_Stated exercise_
Could you revise the data below, everything from the start down to the line containing "Looking at the", replacing each "Open" with "Launch" and leaving all else unchanged?

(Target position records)
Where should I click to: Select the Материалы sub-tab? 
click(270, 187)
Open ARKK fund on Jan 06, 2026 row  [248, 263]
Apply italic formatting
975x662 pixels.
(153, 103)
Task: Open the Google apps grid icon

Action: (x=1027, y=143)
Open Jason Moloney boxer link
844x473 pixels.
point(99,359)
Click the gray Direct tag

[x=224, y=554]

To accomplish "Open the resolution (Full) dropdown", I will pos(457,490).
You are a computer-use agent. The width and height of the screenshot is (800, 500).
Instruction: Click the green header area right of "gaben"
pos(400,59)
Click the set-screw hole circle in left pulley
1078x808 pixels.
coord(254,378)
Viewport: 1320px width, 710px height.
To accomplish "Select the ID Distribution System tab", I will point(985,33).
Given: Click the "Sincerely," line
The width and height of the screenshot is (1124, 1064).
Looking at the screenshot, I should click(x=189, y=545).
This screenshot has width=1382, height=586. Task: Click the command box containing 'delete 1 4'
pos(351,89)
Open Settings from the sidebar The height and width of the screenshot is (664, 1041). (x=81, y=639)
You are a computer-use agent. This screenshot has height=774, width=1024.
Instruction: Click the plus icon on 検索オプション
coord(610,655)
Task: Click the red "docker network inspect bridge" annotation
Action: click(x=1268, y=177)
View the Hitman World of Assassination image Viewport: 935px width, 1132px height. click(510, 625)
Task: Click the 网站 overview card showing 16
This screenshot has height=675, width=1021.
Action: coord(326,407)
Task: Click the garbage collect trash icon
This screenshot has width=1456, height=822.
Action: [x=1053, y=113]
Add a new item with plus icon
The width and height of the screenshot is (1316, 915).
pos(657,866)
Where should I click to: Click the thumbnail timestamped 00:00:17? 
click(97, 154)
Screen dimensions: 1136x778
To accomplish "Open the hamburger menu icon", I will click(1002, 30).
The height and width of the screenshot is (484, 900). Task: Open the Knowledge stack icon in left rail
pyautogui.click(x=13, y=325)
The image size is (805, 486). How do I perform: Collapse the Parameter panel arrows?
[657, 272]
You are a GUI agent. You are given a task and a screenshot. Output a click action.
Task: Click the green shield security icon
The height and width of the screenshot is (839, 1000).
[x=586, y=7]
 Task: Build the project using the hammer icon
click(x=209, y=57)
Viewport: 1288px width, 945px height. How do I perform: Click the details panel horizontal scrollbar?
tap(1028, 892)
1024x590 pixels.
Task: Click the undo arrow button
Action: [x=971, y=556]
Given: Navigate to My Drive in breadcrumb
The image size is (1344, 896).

_Task answer_
Where should I click to: Select the Материалы sub-tab? 
click(270, 187)
Launch ARKK fund on Jan 06, 2026 row  [248, 263]
Apply italic formatting
975x662 pixels.
(153, 103)
Task: Launch the Google apps grid icon

Action: (x=1027, y=143)
Launch Jason Moloney boxer link
844x473 pixels.
point(99,359)
Click the gray Direct tag

[x=224, y=554]

To accomplish "Launch the resolution (Full) dropdown", I will pos(457,490).
You are a computer-use agent. The width and height of the screenshot is (800, 500).
Instruction: Click the green header area right of "gaben"
pos(400,59)
Click the set-screw hole circle in left pulley
1078x808 pixels.
coord(254,378)
Viewport: 1320px width, 710px height.
To accomplish "Select the ID Distribution System tab", I will point(985,33).
Given: Click the "Sincerely," line
The width and height of the screenshot is (1124, 1064).
Looking at the screenshot, I should click(x=189, y=545).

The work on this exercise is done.